I had a Japanese friend who says he had a real Samurai Outfit and sword. It was giving to him by his Grandmother who had inherited it from her family. When Lord of the Rings came out, a different fellow I worked with bought a replica of Anduril Sword from LOTR's. There was a discussion at work about how good the Anduril sword was which led to a challenge. I was to wear the Samurai Outfit since it was my size and use the Samurai sword and he was to fashion some armor and use the Anduril sword. He backed out after his wife threatened him and me.
there is a very good chance that the replica sword is made from a relatively cheap stainless steel with uniform hardness through the blade. While the excerpt below is about cheap replica katanas it can apply to any such replica blade:
"Most cheap reproductions are made from inexpensive stainless steels such as 440A (often just termed "440").[45] With a normal Rockwell hardness of 56 and up to 60, stainless steel is much harder than the back of a differentially hardened katana (HR50), and is therefore much more prone to breaking, especially when used to make long blades. Stainless steel is also much softer at the edge (a traditional katana is usually more than HR60 at the edge)."
So, i'd not risk using such replica sword against a real world sword :) On the other side one can imagine how a modern sword can be made - say carbon fiber core inside titanium monocrystal envelope with fused, like laser sintered, ceramic/nano-diamond skin and edge.

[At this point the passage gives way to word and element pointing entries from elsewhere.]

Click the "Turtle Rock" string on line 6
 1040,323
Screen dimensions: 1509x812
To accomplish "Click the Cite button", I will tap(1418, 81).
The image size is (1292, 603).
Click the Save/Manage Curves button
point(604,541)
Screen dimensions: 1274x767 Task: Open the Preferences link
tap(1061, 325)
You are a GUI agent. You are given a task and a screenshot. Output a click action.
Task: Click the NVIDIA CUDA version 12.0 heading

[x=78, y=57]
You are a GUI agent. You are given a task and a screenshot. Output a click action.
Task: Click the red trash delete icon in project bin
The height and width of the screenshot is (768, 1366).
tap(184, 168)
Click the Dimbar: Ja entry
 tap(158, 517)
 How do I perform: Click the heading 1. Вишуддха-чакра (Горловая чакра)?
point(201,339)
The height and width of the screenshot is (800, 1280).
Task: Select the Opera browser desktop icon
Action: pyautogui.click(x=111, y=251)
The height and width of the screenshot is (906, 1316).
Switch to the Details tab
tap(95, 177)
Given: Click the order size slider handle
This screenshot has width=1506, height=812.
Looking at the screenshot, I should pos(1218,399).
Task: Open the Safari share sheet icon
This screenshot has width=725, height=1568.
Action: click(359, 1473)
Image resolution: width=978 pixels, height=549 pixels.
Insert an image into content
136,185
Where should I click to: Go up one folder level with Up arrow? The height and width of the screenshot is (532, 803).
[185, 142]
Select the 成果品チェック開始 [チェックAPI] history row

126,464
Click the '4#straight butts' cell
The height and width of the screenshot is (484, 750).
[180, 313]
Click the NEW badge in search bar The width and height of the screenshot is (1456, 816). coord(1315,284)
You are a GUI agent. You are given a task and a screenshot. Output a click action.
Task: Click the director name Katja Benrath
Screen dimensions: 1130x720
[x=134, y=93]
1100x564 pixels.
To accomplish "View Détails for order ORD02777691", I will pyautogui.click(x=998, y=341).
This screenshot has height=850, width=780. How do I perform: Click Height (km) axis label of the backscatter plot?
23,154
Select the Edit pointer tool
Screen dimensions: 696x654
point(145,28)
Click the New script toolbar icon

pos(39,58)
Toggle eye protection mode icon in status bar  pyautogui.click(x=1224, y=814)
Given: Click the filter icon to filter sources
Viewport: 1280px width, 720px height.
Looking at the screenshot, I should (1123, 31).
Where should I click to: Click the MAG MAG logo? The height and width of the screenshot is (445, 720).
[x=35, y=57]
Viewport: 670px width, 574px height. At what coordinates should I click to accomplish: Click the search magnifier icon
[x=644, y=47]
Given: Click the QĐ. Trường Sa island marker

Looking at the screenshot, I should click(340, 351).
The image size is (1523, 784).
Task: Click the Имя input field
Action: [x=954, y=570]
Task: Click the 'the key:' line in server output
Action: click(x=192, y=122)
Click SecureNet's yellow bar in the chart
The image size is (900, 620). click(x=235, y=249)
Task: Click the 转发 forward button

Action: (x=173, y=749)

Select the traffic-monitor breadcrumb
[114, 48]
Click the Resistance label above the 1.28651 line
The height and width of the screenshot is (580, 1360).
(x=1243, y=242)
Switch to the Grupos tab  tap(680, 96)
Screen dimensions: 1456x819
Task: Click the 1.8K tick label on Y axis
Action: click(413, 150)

And resorting to cold weapons may be a reasonable alternative to guns in the future conflicts inside space stations and planetary bases.
Wielding a sword in zero-G would be problematic. As you swing the sword, your body is going to torque in the opposite direction (conservation of angular momentum)!
>your body is going to torque in the opposite direction.
and it may make sense to have an additional blade attached to the other end of your body. The art of sword fighting in zero G or low G - imagine on Moon like those long high jumps from Crouching Dragon :) - would look different.
Uh oh. You both are lucky that he had such a wife, because there was a big chance to leave you both injured, or worse. Even the best armor is not absolutely damage-proof. Also, such "test" is rather pointless if done not between trained swordmen.
Yeah. If nothing else, imagine how it would feel to have damaged an heirloom samurai sword by hacking into a cheap movie prop sword and chips the metal.
I was told that with gemstones, a stone of lesser hardness can never scratch one of greater hardness, no matter what. I wonder how that relates to a cheap potmetal sword and a strong, hardened one...
That is basically the definition of hardness. It doesn't make gems indestructible; they can be worn down like anything else. We cut diamonds even though we don't have something harder to cut them with; it's just much harder than cutting softer stones with diamonds.
A cut gem's sharp corners will be worn down over time by the paper the gem is kept in. Paper's not that hard.
(And of course, even if scratching were completely impossible, gems are still easy to smash. There are all kinds of deformations that aren't scratching.)
I've had a very nice kitchen knife get stuck in an unexpected bone. The blade lost a big chip, because it twisted in my hand after sinking in a little. But no, the bone didn't scratch the blade.
You can easily smash a diamond with a hammer, even though the diamond is far harder than a hammer.
Aside from that, metals quite often gouge and chip one another, and 100+ year old swords are not automatically stronger or made of better materials than present day pot metal.
After a certain point, a sword is more valuable and useful as an art piece than as a weapon outside of emergencies.